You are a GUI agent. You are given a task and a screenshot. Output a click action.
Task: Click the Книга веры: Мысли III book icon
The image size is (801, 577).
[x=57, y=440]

---

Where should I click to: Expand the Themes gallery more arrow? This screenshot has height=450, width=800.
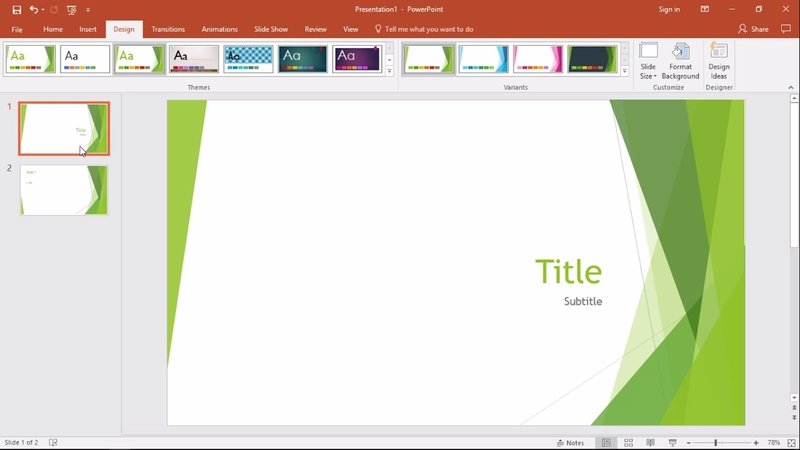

--

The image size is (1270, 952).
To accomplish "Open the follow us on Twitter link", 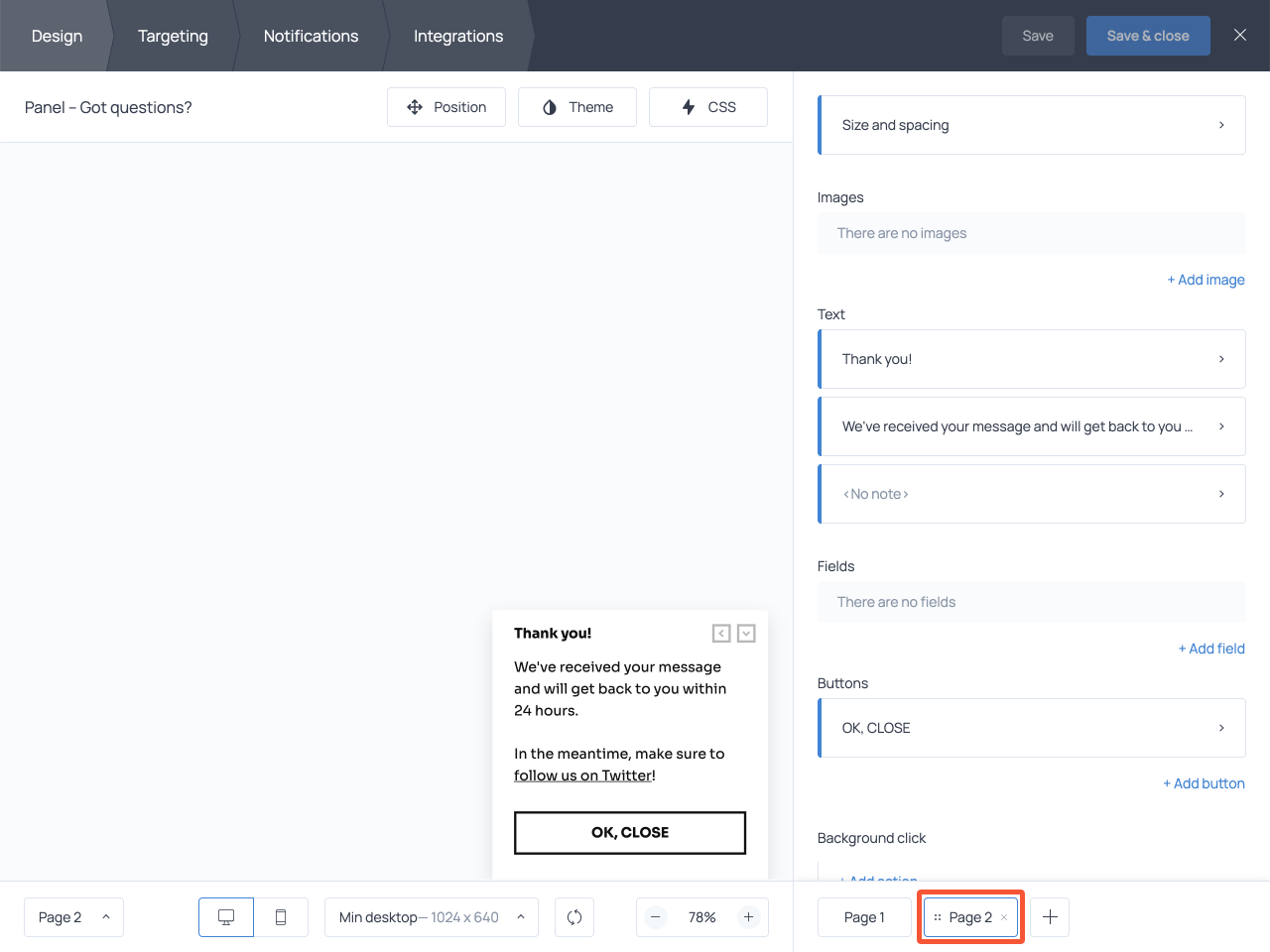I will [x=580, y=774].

What you are asked to do:
Filter on the word "screenshot": copy each matching line from the entries above.

Output:
You are a GUI agent. You are given a task and a screenshot. Output a click action.
Where should I click to: Expand the Themes gallery more arrow? This screenshot has height=450, width=800.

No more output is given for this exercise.